Exercise
Each entry that appears below should be restated exactly as it is.

──────── Extracted records ────────

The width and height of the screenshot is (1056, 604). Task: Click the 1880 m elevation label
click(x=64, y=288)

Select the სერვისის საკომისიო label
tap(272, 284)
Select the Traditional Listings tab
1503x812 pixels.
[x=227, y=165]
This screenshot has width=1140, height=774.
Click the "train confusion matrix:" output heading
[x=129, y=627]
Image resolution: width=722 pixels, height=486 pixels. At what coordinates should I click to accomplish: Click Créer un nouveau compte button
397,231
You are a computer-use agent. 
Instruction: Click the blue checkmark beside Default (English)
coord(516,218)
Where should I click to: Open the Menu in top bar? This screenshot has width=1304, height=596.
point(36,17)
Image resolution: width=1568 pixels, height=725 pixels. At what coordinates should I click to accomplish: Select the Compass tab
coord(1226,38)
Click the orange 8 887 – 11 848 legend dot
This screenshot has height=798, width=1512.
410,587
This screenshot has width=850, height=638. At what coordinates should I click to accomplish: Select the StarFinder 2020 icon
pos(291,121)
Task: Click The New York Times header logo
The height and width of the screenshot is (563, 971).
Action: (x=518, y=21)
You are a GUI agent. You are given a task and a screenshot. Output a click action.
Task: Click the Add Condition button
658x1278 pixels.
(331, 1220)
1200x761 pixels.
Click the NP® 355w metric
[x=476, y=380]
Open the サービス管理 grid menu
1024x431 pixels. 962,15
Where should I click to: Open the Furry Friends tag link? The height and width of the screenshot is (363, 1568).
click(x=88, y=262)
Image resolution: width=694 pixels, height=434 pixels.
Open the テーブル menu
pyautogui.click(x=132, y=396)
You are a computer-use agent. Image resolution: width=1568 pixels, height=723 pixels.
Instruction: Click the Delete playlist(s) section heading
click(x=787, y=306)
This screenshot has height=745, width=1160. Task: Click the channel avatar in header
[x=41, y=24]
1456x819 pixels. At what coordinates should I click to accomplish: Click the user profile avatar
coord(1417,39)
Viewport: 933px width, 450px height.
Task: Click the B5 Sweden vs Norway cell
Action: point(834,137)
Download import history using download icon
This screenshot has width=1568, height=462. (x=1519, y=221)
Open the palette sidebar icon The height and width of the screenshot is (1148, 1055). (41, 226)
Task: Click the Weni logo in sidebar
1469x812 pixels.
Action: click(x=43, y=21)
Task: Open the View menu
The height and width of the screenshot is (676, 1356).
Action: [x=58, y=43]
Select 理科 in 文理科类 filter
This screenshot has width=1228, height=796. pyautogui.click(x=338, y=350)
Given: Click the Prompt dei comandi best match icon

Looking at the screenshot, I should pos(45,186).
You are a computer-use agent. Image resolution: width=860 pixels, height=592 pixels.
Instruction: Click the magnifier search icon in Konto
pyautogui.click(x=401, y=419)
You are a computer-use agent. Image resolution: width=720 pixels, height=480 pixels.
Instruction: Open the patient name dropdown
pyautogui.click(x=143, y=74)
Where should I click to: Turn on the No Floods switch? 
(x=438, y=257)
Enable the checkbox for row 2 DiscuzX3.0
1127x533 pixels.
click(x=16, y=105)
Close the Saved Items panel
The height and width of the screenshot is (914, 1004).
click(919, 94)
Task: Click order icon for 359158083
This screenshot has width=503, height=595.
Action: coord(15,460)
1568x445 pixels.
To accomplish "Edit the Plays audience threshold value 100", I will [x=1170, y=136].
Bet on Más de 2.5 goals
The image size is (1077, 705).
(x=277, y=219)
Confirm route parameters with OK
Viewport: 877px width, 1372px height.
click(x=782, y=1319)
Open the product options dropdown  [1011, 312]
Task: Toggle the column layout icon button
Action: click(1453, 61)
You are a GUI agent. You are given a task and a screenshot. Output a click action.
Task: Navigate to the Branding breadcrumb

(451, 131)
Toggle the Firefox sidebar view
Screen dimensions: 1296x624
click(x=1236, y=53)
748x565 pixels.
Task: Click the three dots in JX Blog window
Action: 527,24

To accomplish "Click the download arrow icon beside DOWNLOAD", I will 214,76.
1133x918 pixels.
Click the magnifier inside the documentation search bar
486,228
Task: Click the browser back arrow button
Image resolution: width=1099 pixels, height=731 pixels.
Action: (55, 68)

────────

Task answer
The width and height of the screenshot is (1056, 604). Task: Click the 1880 m elevation label
click(x=64, y=288)

Select the სერვისის საკომისიო label
tap(272, 284)
Select the Traditional Listings tab
1503x812 pixels.
[x=227, y=165]
This screenshot has width=1140, height=774.
Click the "train confusion matrix:" output heading
[x=129, y=627]
Image resolution: width=722 pixels, height=486 pixels. At what coordinates should I click to accomplish: Click Créer un nouveau compte button
397,231
You are a computer-use agent. 
Instruction: Click the blue checkmark beside Default (English)
coord(516,218)
Where should I click to: Open the Menu in top bar? This screenshot has width=1304, height=596.
point(36,17)
Image resolution: width=1568 pixels, height=725 pixels. At what coordinates should I click to accomplish: Select the Compass tab
coord(1226,38)
Click the orange 8 887 – 11 848 legend dot
This screenshot has height=798, width=1512.
410,587
This screenshot has width=850, height=638. At what coordinates should I click to accomplish: Select the StarFinder 2020 icon
pos(291,121)
Task: Click The New York Times header logo
The height and width of the screenshot is (563, 971).
Action: (x=518, y=21)
You are a GUI agent. You are given a task and a screenshot. Output a click action.
Task: Click the Add Condition button
658x1278 pixels.
(331, 1220)
1200x761 pixels.
Click the NP® 355w metric
[x=476, y=380]
Open the サービス管理 grid menu
1024x431 pixels. 962,15
Where should I click to: Open the Furry Friends tag link? The height and width of the screenshot is (363, 1568).
click(x=88, y=262)
Image resolution: width=694 pixels, height=434 pixels.
Open the テーブル menu
pyautogui.click(x=132, y=396)
You are a computer-use agent. Image resolution: width=1568 pixels, height=723 pixels.
Instruction: Click the Delete playlist(s) section heading
click(x=787, y=306)
This screenshot has height=745, width=1160. Task: Click the channel avatar in header
[x=41, y=24]
1456x819 pixels. At what coordinates should I click to accomplish: Click the user profile avatar
coord(1417,39)
Viewport: 933px width, 450px height.
Task: Click the B5 Sweden vs Norway cell
Action: point(834,137)
Download import history using download icon
This screenshot has width=1568, height=462. (x=1519, y=221)
Open the palette sidebar icon The height and width of the screenshot is (1148, 1055). (41, 226)
Task: Click the Weni logo in sidebar
1469x812 pixels.
Action: click(x=43, y=21)
Task: Open the View menu
The height and width of the screenshot is (676, 1356).
Action: [x=58, y=43]
Select 理科 in 文理科类 filter
This screenshot has width=1228, height=796. pyautogui.click(x=338, y=350)
Given: Click the Prompt dei comandi best match icon

Looking at the screenshot, I should pos(45,186).
You are a computer-use agent. Image resolution: width=860 pixels, height=592 pixels.
Instruction: Click the magnifier search icon in Konto
pyautogui.click(x=401, y=419)
You are a computer-use agent. Image resolution: width=720 pixels, height=480 pixels.
Instruction: Open the patient name dropdown
pyautogui.click(x=143, y=74)
Where should I click to: Turn on the No Floods switch? 
(x=438, y=257)
Enable the checkbox for row 2 DiscuzX3.0
1127x533 pixels.
click(x=16, y=105)
Close the Saved Items panel
The height and width of the screenshot is (914, 1004).
click(919, 94)
Task: Click order icon for 359158083
This screenshot has width=503, height=595.
Action: coord(15,460)
1568x445 pixels.
To accomplish "Edit the Plays audience threshold value 100", I will [x=1170, y=136].
Bet on Más de 2.5 goals
The image size is (1077, 705).
(x=277, y=219)
Confirm route parameters with OK
Viewport: 877px width, 1372px height.
click(x=782, y=1319)
Open the product options dropdown  [1011, 312]
Task: Toggle the column layout icon button
Action: click(1453, 61)
You are a GUI agent. You are given a task and a screenshot. Output a click action.
Task: Navigate to the Branding breadcrumb

(451, 131)
Toggle the Firefox sidebar view
Screen dimensions: 1296x624
click(x=1236, y=53)
748x565 pixels.
Task: Click the three dots in JX Blog window
Action: 527,24

To accomplish "Click the download arrow icon beside DOWNLOAD", I will 214,76.
1133x918 pixels.
Click the magnifier inside the documentation search bar
486,228
Task: Click the browser back arrow button
Image resolution: width=1099 pixels, height=731 pixels.
Action: (55, 68)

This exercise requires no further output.